Port blockade threatened industry across West – Martin

Galway Harbour fuel depot reopened after the Fuel Price Protests in April. Photo: Mike Shaughnessy

Galway Harbour fuel depot reopened after the Fuel Price Protests in April. Photo: Mike Shaughnessy

Taoiseach Micheál Martin said fuel protestors had “genuine concerns” last month but confirmed local gardaí were wary of seeking support from contracted tow trucks to move machinery blockading the Port of Galway.

Speaking to the Advertiser while canvassing in the Galway West by-election, Martin said pharmaceutical and med-tech factories in the west were close to shutting down during the disruption by fuel price protestors, who used lorries and agricultural machinery to disrupt roads in April.

He said heavy lifter army vehicles were redeployed to Galway because of Garda concerns they might not be able to fully rely on civilian contractors, either due to sympathy for the protestors blockading fuel storage facilities in the Galway Harbour Enterprise park, or because of intimidation fears.

“A lot of people had a lot of genuine concerns and anger about the impact of the Middle Eastern war on fuel prices,” he said. “Over the last number of years, there’s been multiple shocks that have hit the public, from Brexit, the inflationary spiral post-Covid, and the invasion of Ukraine. Ten per cent inflation in 2022 elevated prices, and then we had President Trump’s tariffs, and now the war in the Middle East hitting people very hard. So I understand that, and we understand the pressures that families are under.”

Martin hit out at the nature of the blockades of ports and fuel refineries, however, which he claims threatened large-scale employers across the West, and in his native Cork, which rely on just-in-time supply chains.

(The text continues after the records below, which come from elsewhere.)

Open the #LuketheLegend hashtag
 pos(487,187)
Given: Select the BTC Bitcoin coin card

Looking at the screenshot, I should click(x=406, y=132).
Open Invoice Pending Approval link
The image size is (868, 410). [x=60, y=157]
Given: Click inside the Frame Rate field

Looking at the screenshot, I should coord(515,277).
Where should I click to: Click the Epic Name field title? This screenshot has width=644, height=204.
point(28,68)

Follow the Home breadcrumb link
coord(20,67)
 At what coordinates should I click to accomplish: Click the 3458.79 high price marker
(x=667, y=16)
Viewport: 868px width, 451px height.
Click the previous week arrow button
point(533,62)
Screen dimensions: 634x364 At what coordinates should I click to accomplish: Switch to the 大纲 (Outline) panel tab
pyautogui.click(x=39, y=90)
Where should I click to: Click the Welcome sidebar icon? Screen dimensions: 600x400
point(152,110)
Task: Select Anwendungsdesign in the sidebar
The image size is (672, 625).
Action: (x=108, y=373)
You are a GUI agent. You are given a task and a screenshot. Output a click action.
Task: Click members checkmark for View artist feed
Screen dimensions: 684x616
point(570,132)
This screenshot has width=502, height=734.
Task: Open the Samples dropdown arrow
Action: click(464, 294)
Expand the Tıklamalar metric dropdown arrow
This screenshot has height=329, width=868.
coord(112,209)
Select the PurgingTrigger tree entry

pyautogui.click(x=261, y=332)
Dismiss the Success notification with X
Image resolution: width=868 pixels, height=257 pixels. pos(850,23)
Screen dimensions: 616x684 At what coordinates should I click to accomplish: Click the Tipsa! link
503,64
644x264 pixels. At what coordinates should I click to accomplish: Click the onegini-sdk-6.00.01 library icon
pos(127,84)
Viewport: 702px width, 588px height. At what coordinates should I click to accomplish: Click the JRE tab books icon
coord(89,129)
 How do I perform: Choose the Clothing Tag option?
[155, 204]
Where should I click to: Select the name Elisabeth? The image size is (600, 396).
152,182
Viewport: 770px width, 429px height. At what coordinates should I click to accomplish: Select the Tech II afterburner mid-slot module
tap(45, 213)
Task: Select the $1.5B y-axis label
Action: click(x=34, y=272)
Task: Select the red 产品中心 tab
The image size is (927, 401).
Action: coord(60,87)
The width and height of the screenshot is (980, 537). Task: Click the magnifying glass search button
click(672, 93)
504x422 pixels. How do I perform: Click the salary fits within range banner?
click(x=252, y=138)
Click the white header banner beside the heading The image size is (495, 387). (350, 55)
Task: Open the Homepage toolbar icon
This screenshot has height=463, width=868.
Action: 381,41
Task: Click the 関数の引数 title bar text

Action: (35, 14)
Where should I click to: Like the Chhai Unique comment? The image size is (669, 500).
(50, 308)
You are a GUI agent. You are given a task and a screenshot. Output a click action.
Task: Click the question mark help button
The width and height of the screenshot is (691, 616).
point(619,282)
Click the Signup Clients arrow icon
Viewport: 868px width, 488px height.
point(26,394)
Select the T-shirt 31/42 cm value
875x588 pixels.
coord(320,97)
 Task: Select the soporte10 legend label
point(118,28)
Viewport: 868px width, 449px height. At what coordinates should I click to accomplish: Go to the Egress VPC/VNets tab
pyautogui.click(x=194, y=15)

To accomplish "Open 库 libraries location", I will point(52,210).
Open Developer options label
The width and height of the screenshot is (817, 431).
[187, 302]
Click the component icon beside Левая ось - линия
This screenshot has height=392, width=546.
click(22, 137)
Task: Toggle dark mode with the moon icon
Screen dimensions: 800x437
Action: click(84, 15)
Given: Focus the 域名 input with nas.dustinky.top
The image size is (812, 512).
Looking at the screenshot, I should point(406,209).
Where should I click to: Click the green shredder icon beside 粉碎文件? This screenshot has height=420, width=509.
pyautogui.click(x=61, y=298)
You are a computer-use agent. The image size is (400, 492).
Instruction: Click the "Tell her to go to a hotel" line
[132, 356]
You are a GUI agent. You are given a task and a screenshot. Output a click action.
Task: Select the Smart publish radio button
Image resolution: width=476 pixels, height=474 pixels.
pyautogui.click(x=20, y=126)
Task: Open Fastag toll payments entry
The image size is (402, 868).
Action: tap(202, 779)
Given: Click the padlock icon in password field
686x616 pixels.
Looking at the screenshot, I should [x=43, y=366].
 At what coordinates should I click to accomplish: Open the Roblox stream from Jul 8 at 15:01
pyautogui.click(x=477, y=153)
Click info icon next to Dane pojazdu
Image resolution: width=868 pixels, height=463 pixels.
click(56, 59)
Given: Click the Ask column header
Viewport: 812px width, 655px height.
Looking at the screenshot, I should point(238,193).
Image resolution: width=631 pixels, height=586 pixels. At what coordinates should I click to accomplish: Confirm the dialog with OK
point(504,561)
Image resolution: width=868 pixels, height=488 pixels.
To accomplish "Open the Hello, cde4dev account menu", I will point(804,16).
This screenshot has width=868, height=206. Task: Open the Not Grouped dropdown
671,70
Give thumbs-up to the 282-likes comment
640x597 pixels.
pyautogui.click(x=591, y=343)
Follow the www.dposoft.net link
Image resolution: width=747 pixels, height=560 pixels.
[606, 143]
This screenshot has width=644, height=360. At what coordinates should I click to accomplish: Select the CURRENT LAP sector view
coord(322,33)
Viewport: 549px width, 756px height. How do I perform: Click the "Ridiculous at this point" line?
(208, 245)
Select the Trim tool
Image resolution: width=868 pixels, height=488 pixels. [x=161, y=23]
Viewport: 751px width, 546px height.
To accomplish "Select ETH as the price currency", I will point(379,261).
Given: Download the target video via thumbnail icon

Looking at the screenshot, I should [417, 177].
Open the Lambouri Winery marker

“If you look at all the multinationals based in Galway who manufacture medical devices, all those devices have to be exported through ports.

“So we had to open up the ports, and we had to open up to the oil refinery. I mean, in the context of a world contraction of oil supply by about 20 per cent, I think, it would have been very damaging to the country if we’d lost oil, if oil was sent out. The refinery was telling us that they would export.”

During the peak of the fuel protests, an oil tanker ship, the Thun Gemini, was unable to offload its six million litres of agricultural diesel and kerosene at Galway’s fuel terminal, because tanker trucks could not empty the storage bunkers fast enough due to the blockade. It rode at anchor for two days in Galway Bay while authorities figured out how to disperse protestors from a narrow bridge to the facility on which they had erected a stockade.

More than 200 gardaí were deployed at the port, and fewer than 10 arrests were made after Defence Forces’ Bison vehicles cleared obstructions on New Dock Road bridge.

“My understanding is there was reluctance on some private contractors to get involved. We also know that in terms of those who drove oil into the refinery, and out of the refinery, there was quite considerable intimidation by a minority. But that did happen, and Gardaí testified to that.”

An Garda Síochána had not replied to press enquiries at time of publication.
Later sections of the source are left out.